CREATE TABLE <example-table>(id STRING, value STRING) USING org.apache.spark.sql.parquet OPTIONS (PATH "<your-storage-path>")
dataframe.write.option('path', "<your-storage-path>").saveAsTable("<example-table>")

Replace table contents

There are two main approaches to replacing table contents: simple and recommended.

Simple way to replace table contents

The simplest way replace table contents is to delete the table metadata and data and create another table.

Managed table
DROP TABLE IF EXISTS <example-table>     // deletes the metadata and data
CREATE TABLE <example-table> AS SELECT ...
Unmanaged table
DROP TABLE IF EXISTS <example-table>    // deletes the metadata
dbutils.fs.rm("<your-s3-path>", true)   // deletes the data
CREATE TABLE <example-table> USING org.apache.spark.sql.parquet OPTIONS (PATH "<your-s3-path>") AS SELECT ...

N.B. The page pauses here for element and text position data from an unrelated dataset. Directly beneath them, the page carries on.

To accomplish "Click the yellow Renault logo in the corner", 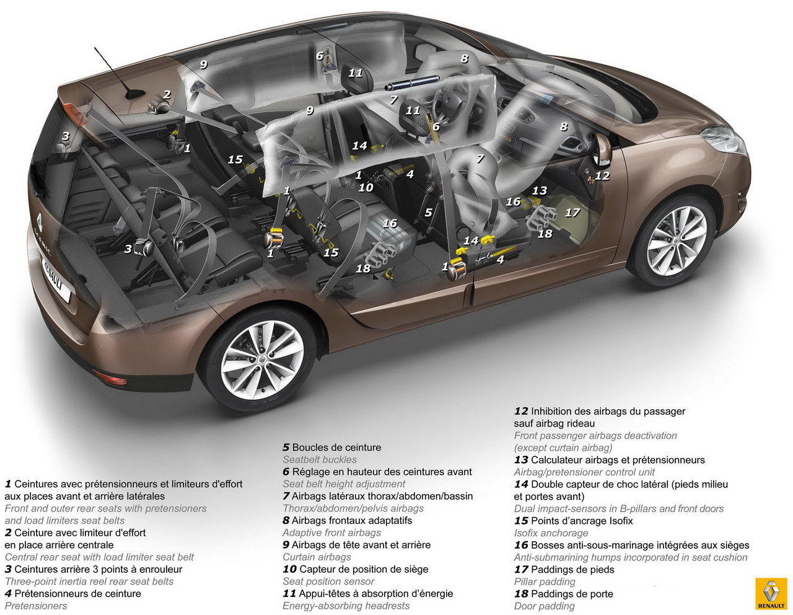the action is coord(771,593).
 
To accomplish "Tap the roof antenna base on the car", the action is coord(134,94).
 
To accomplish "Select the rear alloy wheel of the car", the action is coord(263,361).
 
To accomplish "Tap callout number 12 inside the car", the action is coord(602,176).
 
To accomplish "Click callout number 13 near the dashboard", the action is coord(540,190).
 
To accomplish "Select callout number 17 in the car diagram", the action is coord(572,213).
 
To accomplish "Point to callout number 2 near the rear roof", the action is coord(167,95).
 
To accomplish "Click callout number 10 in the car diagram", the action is coord(366,188).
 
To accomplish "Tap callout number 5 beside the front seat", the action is coord(429,212).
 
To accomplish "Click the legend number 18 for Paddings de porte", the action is coord(521,594).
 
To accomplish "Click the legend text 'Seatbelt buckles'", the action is coord(319,459).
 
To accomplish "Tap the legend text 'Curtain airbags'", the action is coord(317,557).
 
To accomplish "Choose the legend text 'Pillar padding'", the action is coord(545,582).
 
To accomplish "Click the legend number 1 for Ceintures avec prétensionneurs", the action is coord(8,484).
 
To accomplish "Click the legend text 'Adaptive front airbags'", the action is coord(331,533).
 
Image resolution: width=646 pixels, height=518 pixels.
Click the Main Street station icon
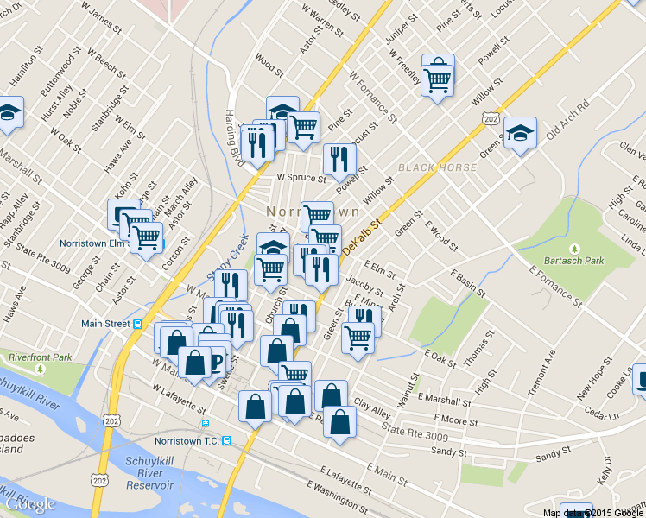pos(136,324)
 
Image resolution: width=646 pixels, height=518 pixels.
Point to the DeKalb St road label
pos(361,237)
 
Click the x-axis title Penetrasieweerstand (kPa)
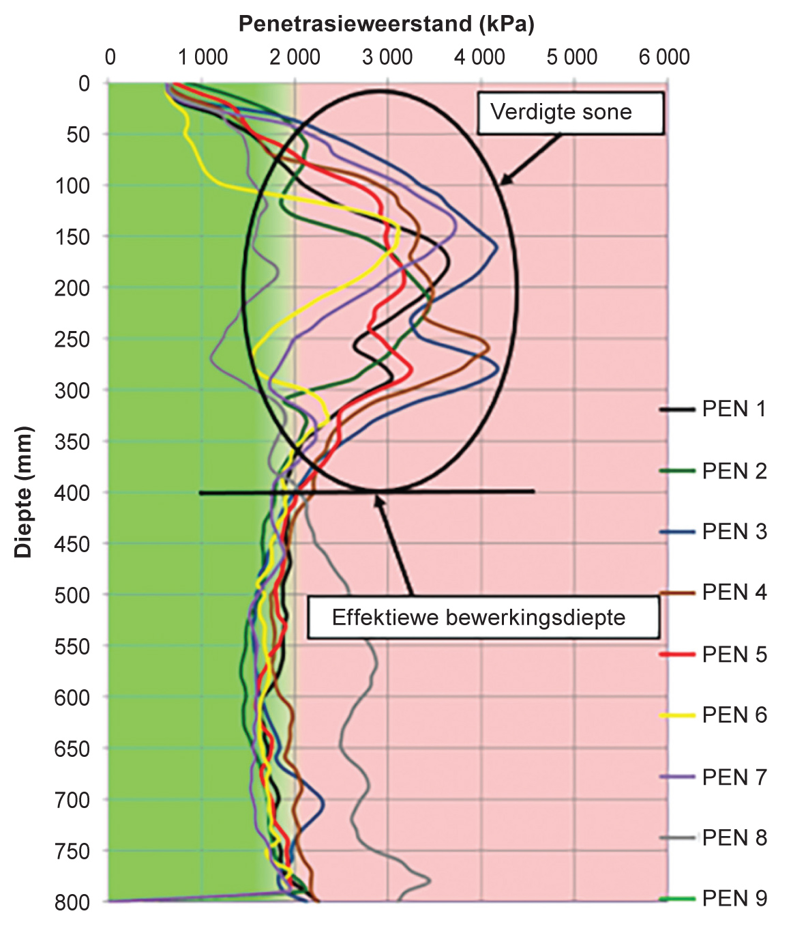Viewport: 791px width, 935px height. (386, 24)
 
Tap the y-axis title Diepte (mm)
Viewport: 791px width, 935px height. (24, 492)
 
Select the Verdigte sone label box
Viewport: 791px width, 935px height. (570, 113)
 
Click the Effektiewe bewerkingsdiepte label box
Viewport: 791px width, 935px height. (483, 618)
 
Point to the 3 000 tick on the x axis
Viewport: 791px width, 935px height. (387, 57)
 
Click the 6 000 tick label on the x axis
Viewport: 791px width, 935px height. (664, 57)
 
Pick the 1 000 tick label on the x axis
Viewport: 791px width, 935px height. (203, 57)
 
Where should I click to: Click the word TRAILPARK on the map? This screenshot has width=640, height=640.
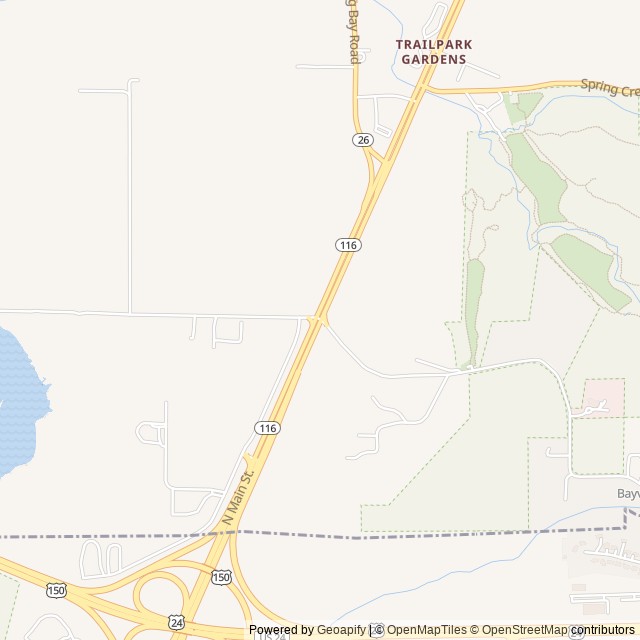coord(434,45)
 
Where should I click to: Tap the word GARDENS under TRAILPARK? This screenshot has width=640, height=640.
coord(434,60)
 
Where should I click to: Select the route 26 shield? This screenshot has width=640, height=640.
coord(362,139)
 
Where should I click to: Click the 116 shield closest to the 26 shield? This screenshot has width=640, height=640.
coord(348,244)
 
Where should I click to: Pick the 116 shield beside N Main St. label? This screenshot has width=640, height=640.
coord(267,428)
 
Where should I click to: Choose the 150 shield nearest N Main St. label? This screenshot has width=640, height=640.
coord(221,577)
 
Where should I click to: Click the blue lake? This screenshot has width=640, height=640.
coord(18,400)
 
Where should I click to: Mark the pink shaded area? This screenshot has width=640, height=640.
coord(603,397)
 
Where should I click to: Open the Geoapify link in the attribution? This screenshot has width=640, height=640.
coord(342,630)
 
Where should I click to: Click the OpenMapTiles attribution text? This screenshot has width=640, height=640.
coord(427,630)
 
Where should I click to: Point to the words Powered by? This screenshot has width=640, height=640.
coord(281,630)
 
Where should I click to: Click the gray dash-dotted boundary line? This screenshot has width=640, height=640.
coord(400,536)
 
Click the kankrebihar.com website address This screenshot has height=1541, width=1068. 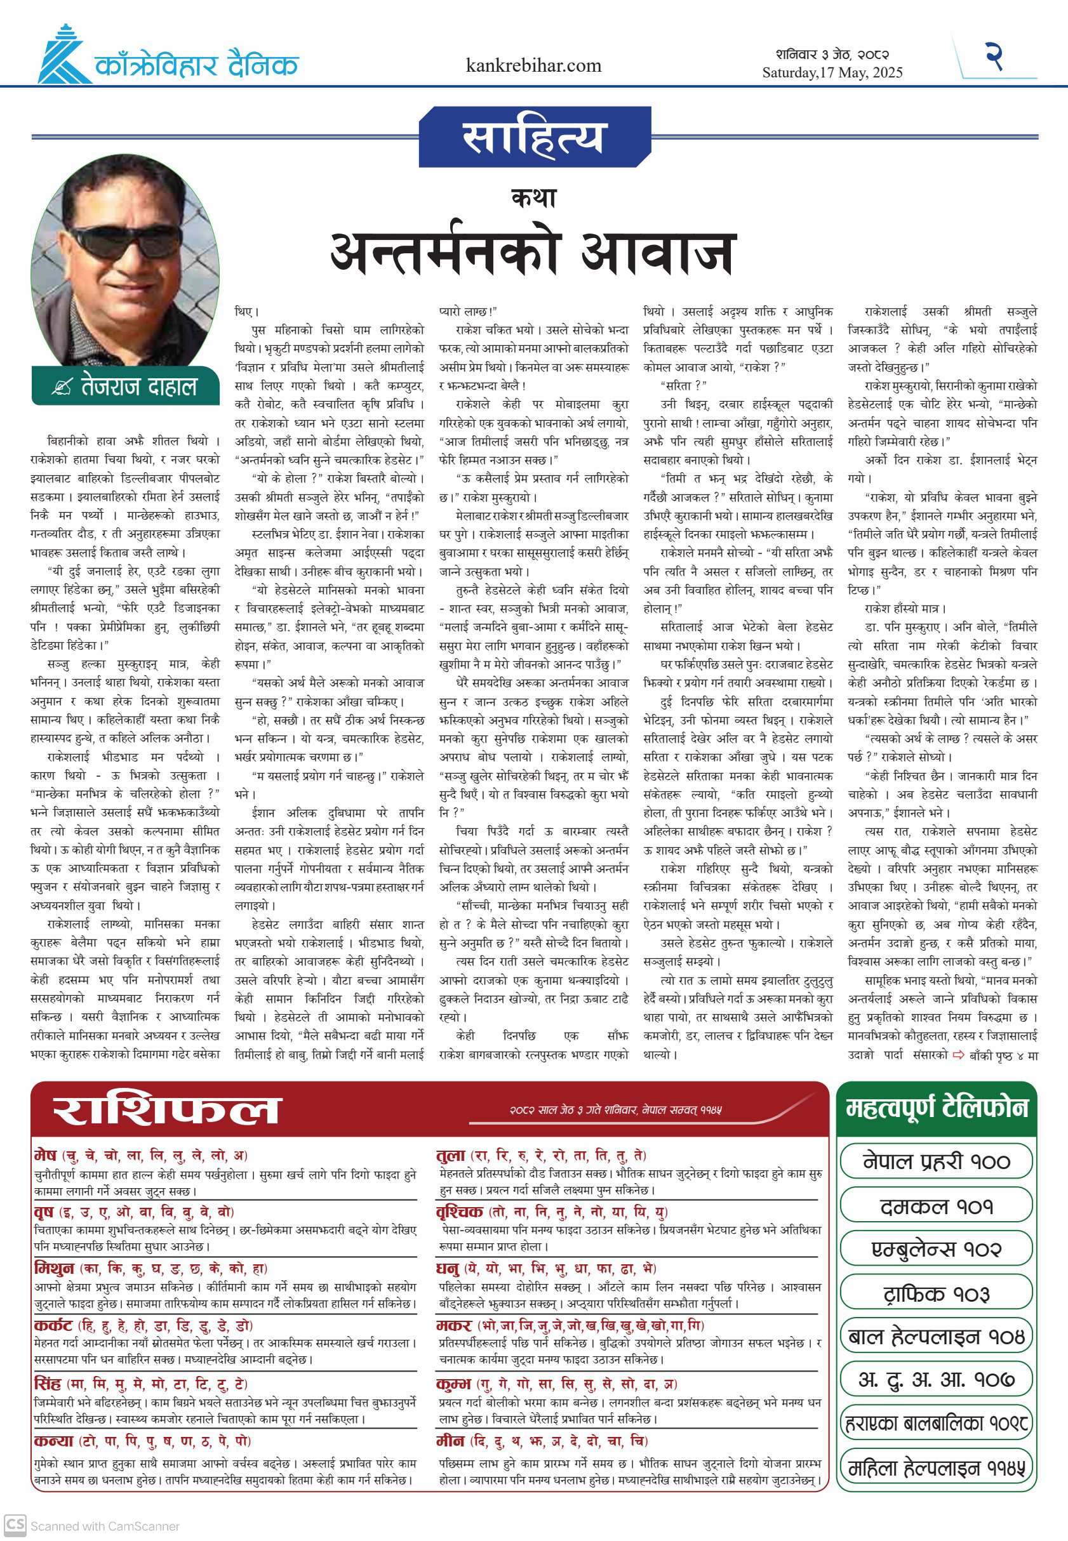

Although the above approach is valid, since all data is on S3, you might run into S3 eventual consistency issues if you try to delete and immediately try to recreate it in the same location. You can read more about consistency issues in the blog S3mper: Consistency in the Cloud.

An alternative is to:

  1. Create the table using the SQL DDL:

    CREATE TABLE <table-name> (id long, date string) USING PARQUET LOCATION "<storage-location>"
  2. Store new data in <storage-location>.

  3. Run refresh table <table-name>.

Partitioned tables

Spark SQL is able to generate partitions dynamically at the file storage level to provide partition columns for tables.

Create a partitioned table

These examples partition data that you write. Spark SQL discovers the partitions and registers them in the Hive metastore.

// Create managed table as select

// Create unmanaged/external table as select
dataframe.write.mode(SaveMode.Overwrite).option("path", "<file-path>").saveAsTable("<example-table>")

However, if you create a partitioned table from existing data, Spark SQL does not automatically discover the partitions and register them in the Hive metastore. In this case, SELECT * FROM <example-table> does not return results. To register the partitions, run the following to generate the partitions: MSCK REPAIR TABLE "<example-table>".

// Save data to external files

// Create unmanaged/external table
spark.sql("CREATE TABLE <example-table>(id STRING, value STRING) USING parquet PARTITIONED BY(id) LOCATION "<file-path>"")
spark.sql("MSCK REPAIR TABLE "<example-table>"")

Partition pruning

When the table is scanned, Spark pushes down the filter predicates involving the partitionBy keys. In that case, Spark avoids reading data that doesn’t satisfy those predicates. For example, suppose you have a table <example-data> that is partitioned by <date>. A query such as SELECT max(id) FROM <example-data> WHERE date = '2010-10-10' reads only the data files containing tuples whose date value matches the one specified in the query.

Table access control

Table access control allow admins and users to give fine-grained access to other users. See Data object privileges for details.